How many lines in the data below contain the string "will"? State that number only.

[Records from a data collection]
○ ○ ○ ○ ○ ○ ○

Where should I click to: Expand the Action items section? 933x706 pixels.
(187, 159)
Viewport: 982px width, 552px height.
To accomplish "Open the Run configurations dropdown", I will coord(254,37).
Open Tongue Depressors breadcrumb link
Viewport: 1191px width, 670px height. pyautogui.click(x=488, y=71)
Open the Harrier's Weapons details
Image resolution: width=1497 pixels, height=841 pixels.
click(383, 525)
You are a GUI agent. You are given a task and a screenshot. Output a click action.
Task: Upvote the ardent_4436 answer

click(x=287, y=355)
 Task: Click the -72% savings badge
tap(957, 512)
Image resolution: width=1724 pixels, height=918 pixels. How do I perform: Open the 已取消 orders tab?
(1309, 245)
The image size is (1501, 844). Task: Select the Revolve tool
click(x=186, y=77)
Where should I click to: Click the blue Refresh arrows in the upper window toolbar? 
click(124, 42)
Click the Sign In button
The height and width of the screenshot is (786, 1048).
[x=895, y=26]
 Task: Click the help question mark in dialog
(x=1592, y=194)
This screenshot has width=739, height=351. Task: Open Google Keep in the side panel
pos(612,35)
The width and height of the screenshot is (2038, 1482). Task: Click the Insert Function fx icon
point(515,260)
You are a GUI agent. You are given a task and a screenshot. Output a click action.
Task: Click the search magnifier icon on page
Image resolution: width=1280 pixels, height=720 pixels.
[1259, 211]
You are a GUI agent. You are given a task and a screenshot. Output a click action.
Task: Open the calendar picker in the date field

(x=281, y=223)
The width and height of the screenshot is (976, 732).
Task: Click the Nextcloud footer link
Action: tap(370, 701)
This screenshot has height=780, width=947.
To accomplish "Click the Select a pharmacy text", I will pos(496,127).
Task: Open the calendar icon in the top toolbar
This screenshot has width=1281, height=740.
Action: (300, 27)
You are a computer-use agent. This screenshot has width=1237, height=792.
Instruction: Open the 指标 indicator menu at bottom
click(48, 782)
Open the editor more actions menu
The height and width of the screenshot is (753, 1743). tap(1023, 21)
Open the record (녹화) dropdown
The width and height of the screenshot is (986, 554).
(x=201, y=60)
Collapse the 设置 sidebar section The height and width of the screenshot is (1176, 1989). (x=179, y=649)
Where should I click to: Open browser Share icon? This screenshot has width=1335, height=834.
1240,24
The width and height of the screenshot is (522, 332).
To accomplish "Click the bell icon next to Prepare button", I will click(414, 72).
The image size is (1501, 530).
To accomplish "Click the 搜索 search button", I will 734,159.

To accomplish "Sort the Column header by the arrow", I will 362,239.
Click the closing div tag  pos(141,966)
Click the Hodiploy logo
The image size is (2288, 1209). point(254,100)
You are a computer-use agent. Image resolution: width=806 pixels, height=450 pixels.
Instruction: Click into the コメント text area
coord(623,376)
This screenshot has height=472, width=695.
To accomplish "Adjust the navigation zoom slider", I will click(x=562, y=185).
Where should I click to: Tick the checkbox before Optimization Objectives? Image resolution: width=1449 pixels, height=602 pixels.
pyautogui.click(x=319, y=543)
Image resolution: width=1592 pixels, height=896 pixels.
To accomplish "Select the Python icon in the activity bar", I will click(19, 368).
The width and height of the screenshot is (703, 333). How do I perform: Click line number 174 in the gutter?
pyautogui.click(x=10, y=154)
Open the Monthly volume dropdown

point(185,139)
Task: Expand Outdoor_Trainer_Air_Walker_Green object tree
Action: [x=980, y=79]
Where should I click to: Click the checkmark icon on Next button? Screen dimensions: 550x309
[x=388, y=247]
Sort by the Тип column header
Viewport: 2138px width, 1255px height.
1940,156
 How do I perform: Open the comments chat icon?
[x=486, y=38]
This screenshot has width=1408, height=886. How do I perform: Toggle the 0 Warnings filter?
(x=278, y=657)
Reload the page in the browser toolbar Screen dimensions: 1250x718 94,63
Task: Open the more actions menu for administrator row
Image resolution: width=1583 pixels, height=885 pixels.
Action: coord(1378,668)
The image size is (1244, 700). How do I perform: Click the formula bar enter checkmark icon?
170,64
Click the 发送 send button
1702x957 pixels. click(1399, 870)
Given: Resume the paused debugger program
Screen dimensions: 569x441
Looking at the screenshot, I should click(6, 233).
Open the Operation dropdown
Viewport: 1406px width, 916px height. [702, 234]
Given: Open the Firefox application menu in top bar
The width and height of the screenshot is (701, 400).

○ ○ ○ ○ ○ ○ ○

ANSWER :: 7